Study to Assess Adverse Events and Change in Disease Activity of Oral Venetoclax in Combination With Subcutaneous (SC) or Intravenous (IV) Azacitidine in Newly Diagnosed Adult Participants With Acute Myeloid Leukemia (AML) Who Are Ineligible for Standard Induction Therapy in India

Launched by ABBVIE · Jun 24, 2025

Keywords

ClinConnect Summary

This clinical trial is studying a new treatment option for adults in India who have been newly diagnosed with acute myeloid leukemia (AML), a serious type of blood cancer. The study is looking at how safe and effective a combination of two medicines—venetoclax (taken as a pill) and azacitidine (given as an injection)—is for patients who cannot receive the usual strong chemotherapy treatment. Researchers want to see how this combination affects the disease and what side effects might occur.

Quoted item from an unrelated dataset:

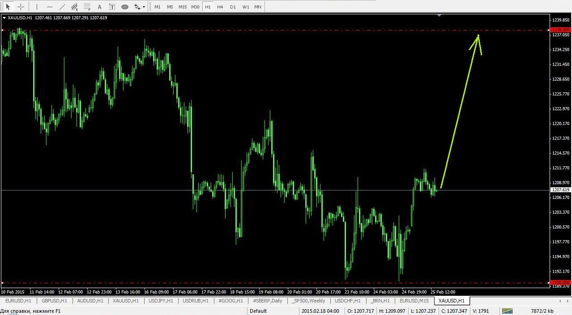Click the green arrow drawn on chart
572x315 pixels.
point(460,112)

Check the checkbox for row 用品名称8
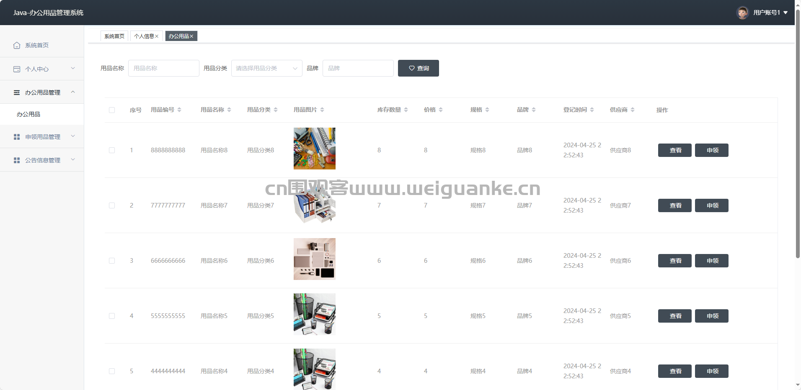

Adults aged 18 and older with AML who have not had previous treatment and are unable to have intensive chemotherapy may be eligible to join. Participants will take venetoclax pills every day, with doses gradually increasing until the right amount is reached. They will also receive azacitidine injections for seven days in each treatment cycle. The study will last about 29 months, during which participants will have regular hospital visits for check-ups, blood tests, and monitoring for any side effects. Since this treatment may require more hospital visits than usual care, participants should be prepared for that. The trial is not yet recruiting, but about 100 patients across roughly 15 sites in India will take part once it begins.

Gender

ALL

Eligibility criteria

• Inclusion Criteria:
• • Confirmation of acute myeloid leukemia (AML) diagnosis by 2016 World Health Organization (WHO) criteria, previously untreated, and ineligible for treatment with intensive chemotherapy.
• * Eastern Cooperative Oncology Group (ECOG) performance status of:
• • 0 to 2 for subject ≥ 75 years of age.
• • 0 to 3 for subject ≥ 18 to 74 years of age.
• Exclusion Criteria:
• • History of any malignancy within 2 years prior to study entry with exception to those noted in the protocol.
• • Have received any investigational drug 30 days prior to the first dose of study drug and have received strong CYP3A inducers within 7 days prior to the initiation of study treatment.